The "Natural" Orientation Style

Text is laid out with respect to the block progression. Horizontal scripts simply behave as if the 'before' edge was the top edge, and orient and reorder their glyphs accordingly. Vertical scripts are laid out from top to bottom, with the top edge of each glyph towards the top of the block.

BIDI reordering is applied to all text. However, all directional characters in vertical scripts are treated as

  • L (left-to-right) if 'block-progression' is 'rl'
  • R (right-to-left) if 'block-progression' is 'lr'

If the element's dominant script is HAN, HIRAGANA, KATAKANA, HANGUL, BOPOMOFO, or MONGOLIAN, then any available vertical glyph variants should be used for punctuation characters. Otherwise, horizontal punctuation glyphs should be used, rotated so the top edge faces the 'before' edge of the block.

The "Context" Orientation Style

Text is laid out from top to bottom regardless of inherent direction. The BIDI algorithm is applied. However, reordering is not applied to "context"-styled text. Instead,

  • glyphs for all characters in even embedding levels are rotated 90 degrees clockwise
  • glyphs for all characters in odd embedding levels are rotated 90 degrees counter-clockwise
  • all vertical script glyphs are oriented with their bottoms toward the bottom of the block

Also, the boundaries of "context"-styled text have fixed directionality; they are:

  • L (left-to-right) if 'block-progression' is 'rl'
  • R (right-to-left) if 'block-progression' is 'lr'

If the element's dominant script is HAN, HIRAGANA, KATAKANA, HANGUL, BOPOMOFO, or MONGOLIAN any available vertical glyphs are used for punctuation. Otherwise, horizontal punctuation glyphs are used, rotated in the appropriate direction.

The "Upright" Orientation Style

Text is laid out from top to bottom regard less of inherent direction.

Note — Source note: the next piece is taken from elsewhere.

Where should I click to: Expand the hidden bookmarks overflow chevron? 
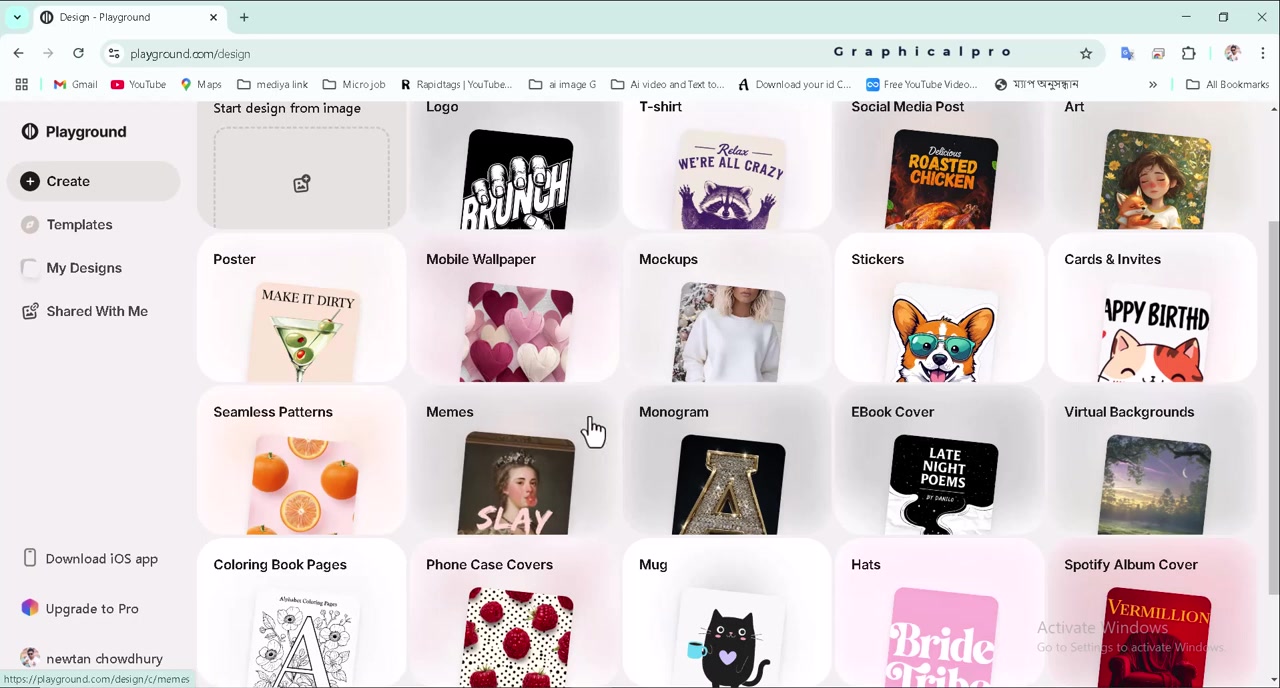pyautogui.click(x=1152, y=85)
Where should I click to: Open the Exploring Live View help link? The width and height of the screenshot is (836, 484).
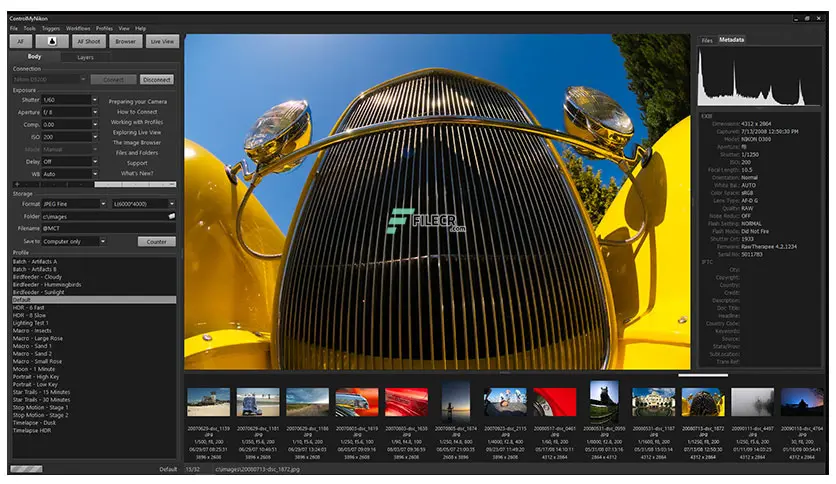[136, 132]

The BIDI algorithm does not internally affect "upright"-styled text. However, the boundaries of "upright"-styled text have fixed directionality and the entire run of text behaves as if embedded at an infinitely high embedding level when interacting with BIDI reordering applied to surrounding text. The text behaves as if it had

  • an even embedding level and L (left-to-right) directionality at the boundaries if 'block-progression' is 'rl'
  • an odd embedding level and R (right-to-left) directionality at the boundaries if 'block-progression' is 'lr'

All grapheme clusters are oriented with their bottom towards the bottom of the block and laid out each below the previous.

Vertical alternates of the glyphs are used. Enclosing punctuation such as parentheses should thus be rotated to face in to the text they enclose, em dashes should be vertical lines, and exclamation points should be upright.

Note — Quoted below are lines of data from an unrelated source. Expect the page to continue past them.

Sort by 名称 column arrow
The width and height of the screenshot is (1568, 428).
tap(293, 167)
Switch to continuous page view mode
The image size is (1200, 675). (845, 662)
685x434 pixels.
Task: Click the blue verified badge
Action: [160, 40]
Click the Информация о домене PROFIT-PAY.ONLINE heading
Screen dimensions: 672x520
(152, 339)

CSS3 Text currently only provides for "natural" styling, really. It can be forced to do "context" or "upright", but getting correct results requires awkward overrides and, in many cases, extra markup. To keep authors from using such overrides and related markup and/or scripting, I propose that CSS3 Text provide for all three orientation styles.

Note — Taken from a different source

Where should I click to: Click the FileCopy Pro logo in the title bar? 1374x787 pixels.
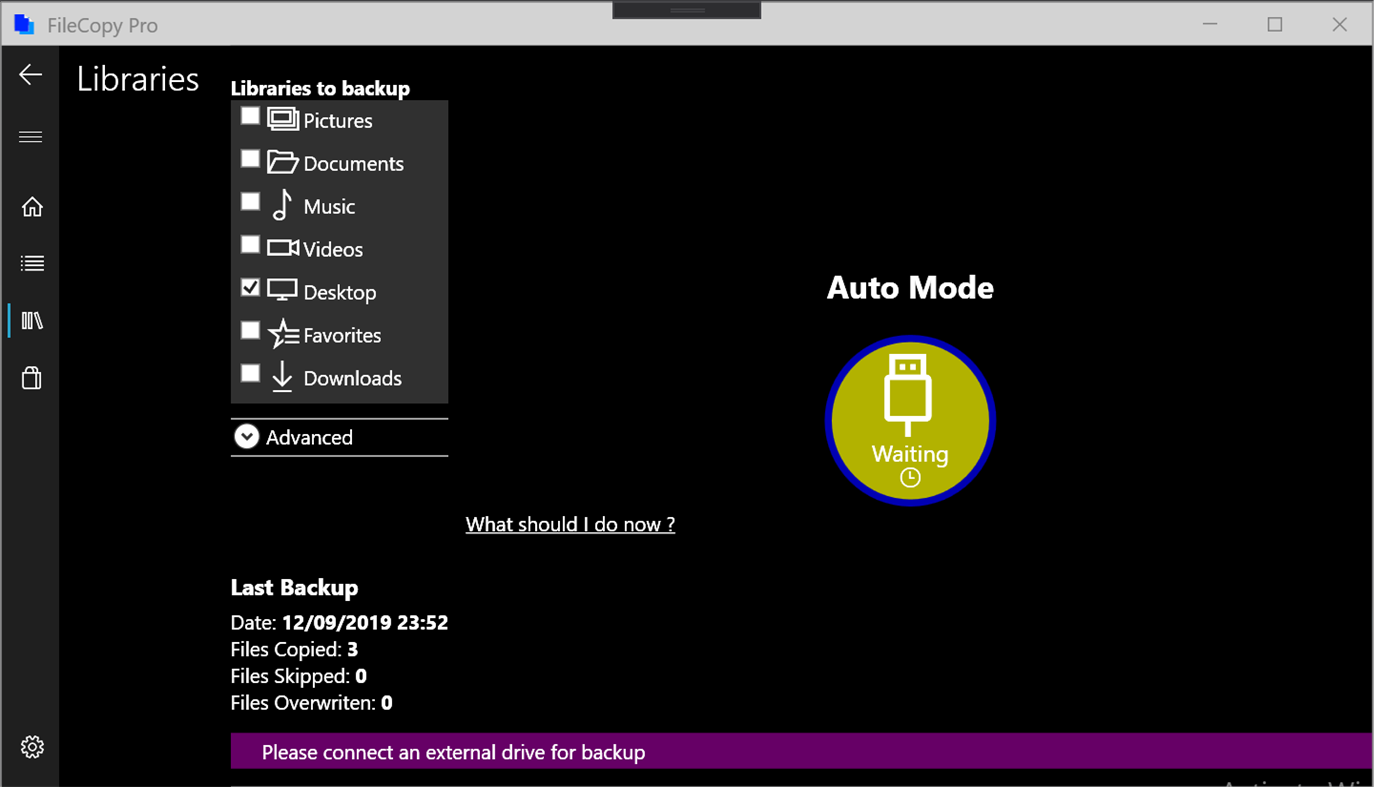[x=24, y=24]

I'd have posted this as a Last Call comment. However, it's taken days of research, reading, and (mostly) thinking to sort this all out.

For a full list of multi-script scans and text direction diagrams, see https://fantasai.tripod.com/www-style/2003/directions

Acknowledgements

Many thanks go to Martin Heijdra for taking the time to explain various scripts, their typing, and their typography, and for letting me borrow books from his private collection. (The Mongolian texts are his.)

Thanks also go to Ian Hickson for offering to host my scans. :)

Thanks also go to the Library! Hurray! The other books were borrowed from Firestone and Gest.